Left Wing Liberal Orgs Paying For Racial Strife

For all its talk of being a street uprising, Black Lives Matter is increasingly awash in cash, raking in pledges of more than $100 million from liberal foundations and others eager to contribute to what has become the grant-making cause du jour.

The Ford Foundation and Borealis Philanthropy recently announced the formation of the Black-Led Movement Fund [BLMF], a six-year pooled donor campaign aimed at raising $100 million for the Movement for Black Lives coalition.

That funding comes in addition to more than $33 million in grants to the Black Lives Matter movement from top Democratic Party donor George Soros through his Open Society Foundations, as well as grant-making from the Center for American Progress.

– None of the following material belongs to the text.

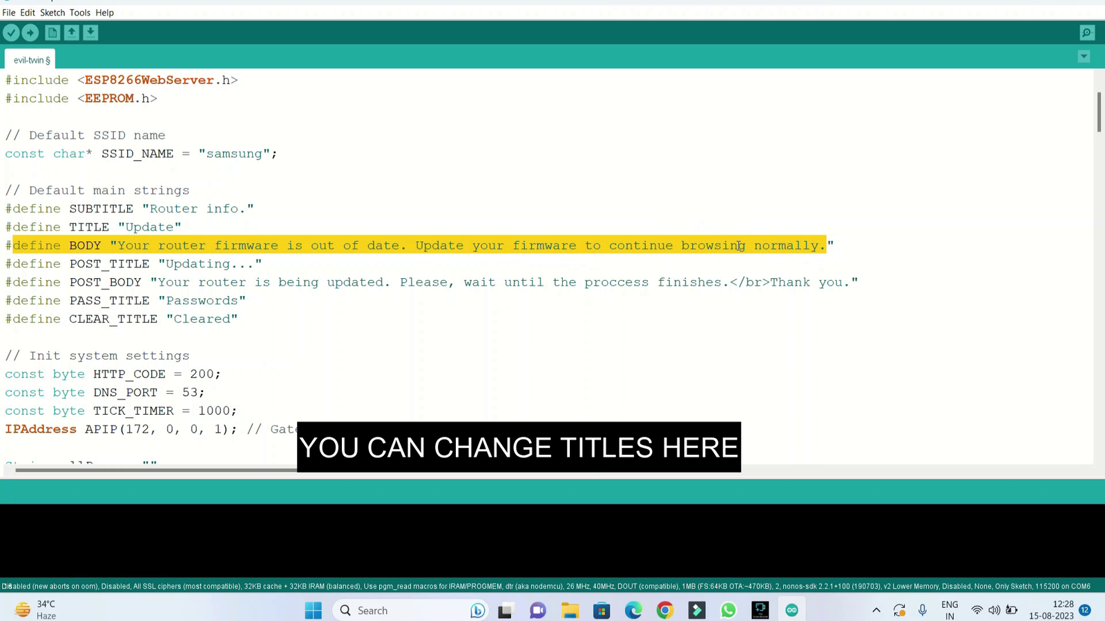Open the File menu
Screen dimensions: 1105x621
[x=9, y=12]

“The BLMF provides grants, movement building resources, and technical assistance to organizations working advance the leadership and vision of young, Black, queer, feminists and immigrant leaders who are shaping and leading a national conversation about criminalization, policing and race in America,” said the Borealis announcement.

In doing so, however, the foundations have aligned themselves with the staunch left-wing platform of the Movement for Black Lives, which unveiled a policy agenda shortly after the fund was announced accusing Israel of being an “apartheid state” guilty of “genocide.”

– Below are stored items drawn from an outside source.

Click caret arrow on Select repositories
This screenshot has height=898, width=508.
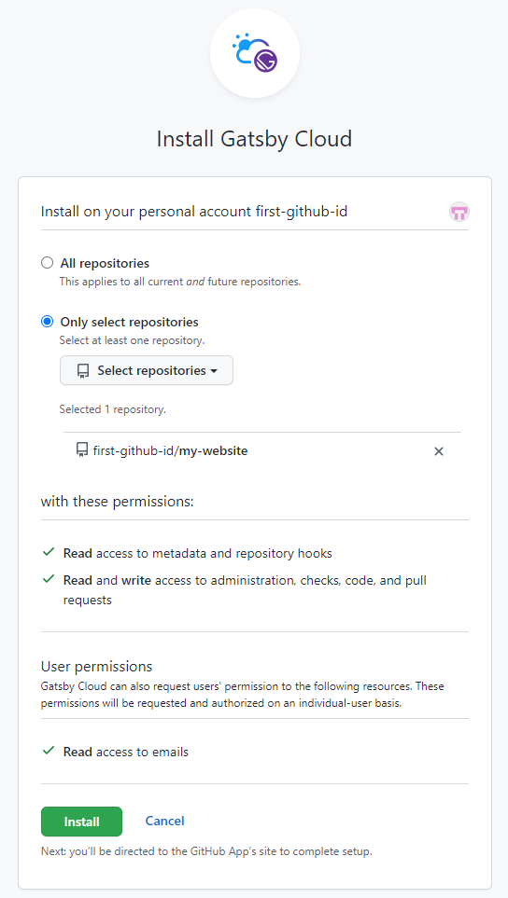pyautogui.click(x=214, y=371)
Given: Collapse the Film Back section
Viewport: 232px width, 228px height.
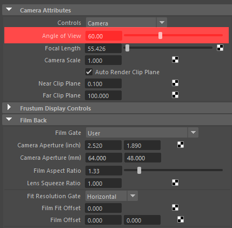Looking at the screenshot, I should 9,119.
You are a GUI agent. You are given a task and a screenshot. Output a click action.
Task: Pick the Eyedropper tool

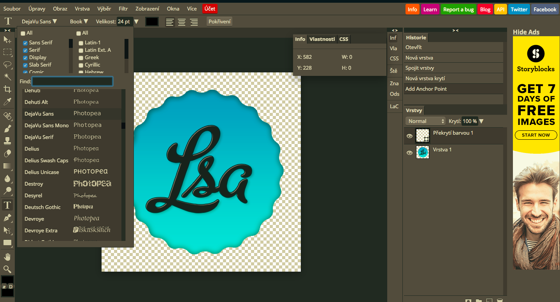point(7,102)
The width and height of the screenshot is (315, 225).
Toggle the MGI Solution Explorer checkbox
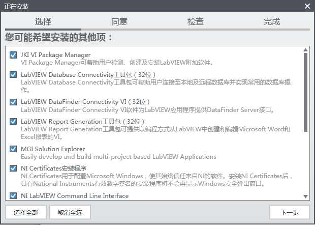(x=13, y=149)
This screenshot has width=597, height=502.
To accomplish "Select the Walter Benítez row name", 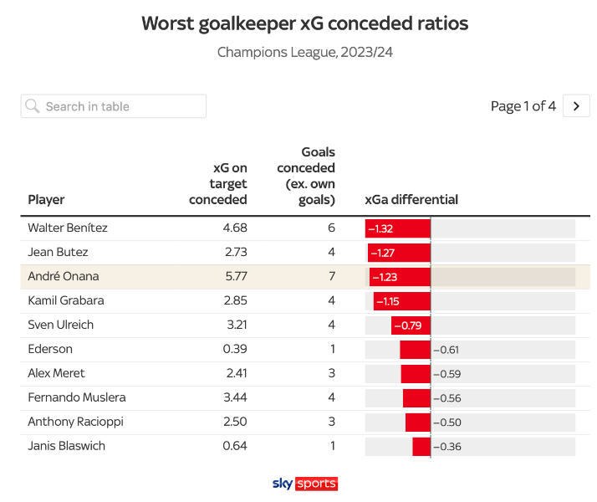I will point(68,228).
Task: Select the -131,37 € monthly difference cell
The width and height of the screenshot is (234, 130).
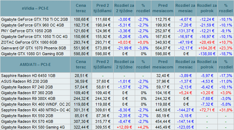Action: (185, 31)

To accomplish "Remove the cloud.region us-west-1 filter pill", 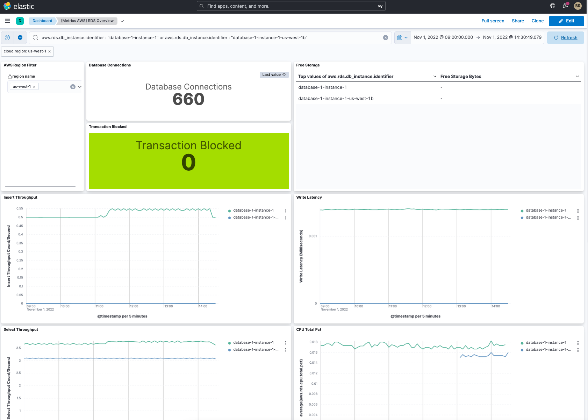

Released Aug. 1, the platform also calls for defunding police departments, race-based reparations, breaking, voting rights for illegal immigrants, fossil-fuel divestment, an end to private education and charter schools, a “universal basic income,” and free college for blacks.

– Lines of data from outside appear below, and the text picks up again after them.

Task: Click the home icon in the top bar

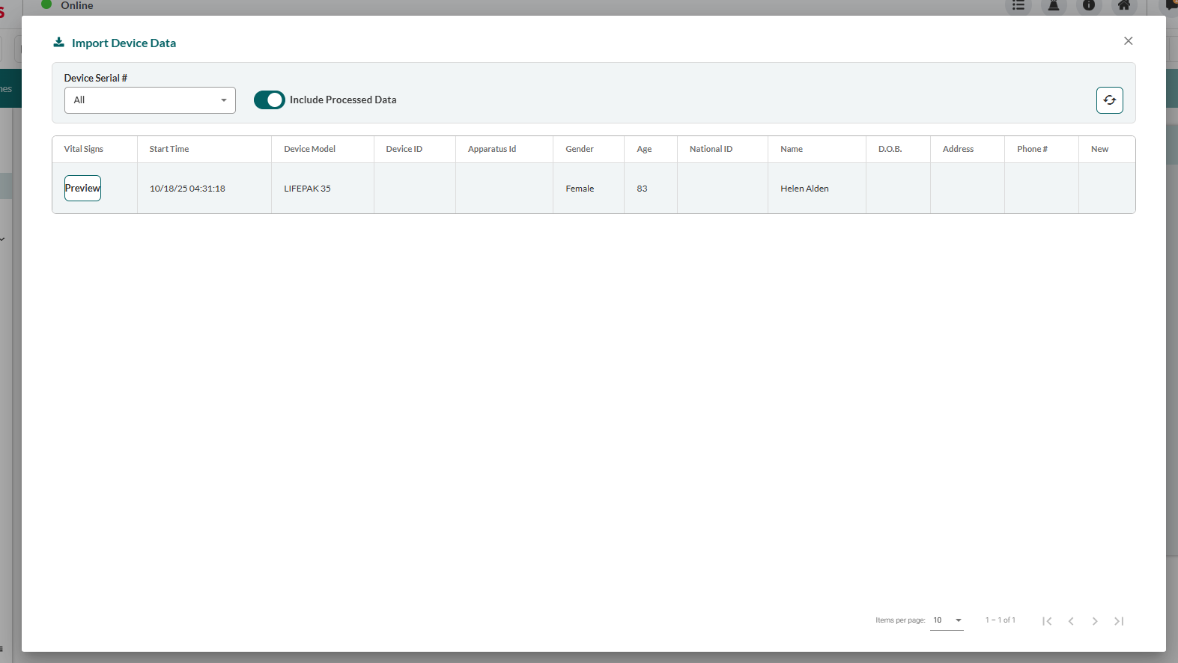Action: click(1123, 6)

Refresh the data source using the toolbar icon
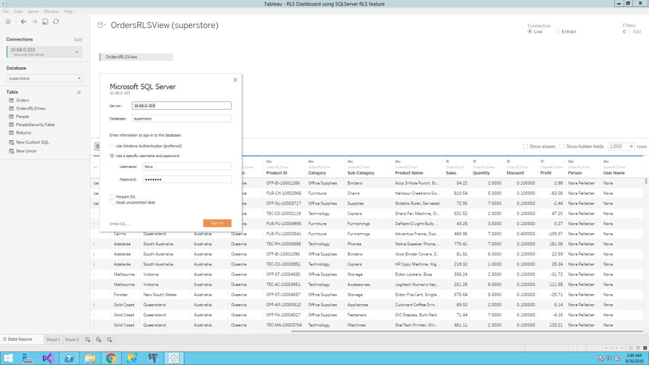56,22
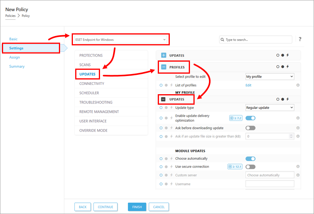Collapse the Profiles section
Viewport: 314px width, 214px height.
[164, 67]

As far as critics are concerned, the grab-bag platform combined with the staggering underwriting commitment offer more evidence that Black Lives Matter is being used as a conduit for left-wing politics as usual.

“It’s about time people woke up to the fact that big money is using people as pawns to stoke racial hatred and further their global agenda,” said the Federalist Papers Project’s C.E. Dyer.

Bill Johnson, executive director of the National Association of Police Organizations, said corporations and others may want to think twice about partnering with the Ford Foundation, the fifth-largest U.S. philanthropy with $12.4 billion in assets.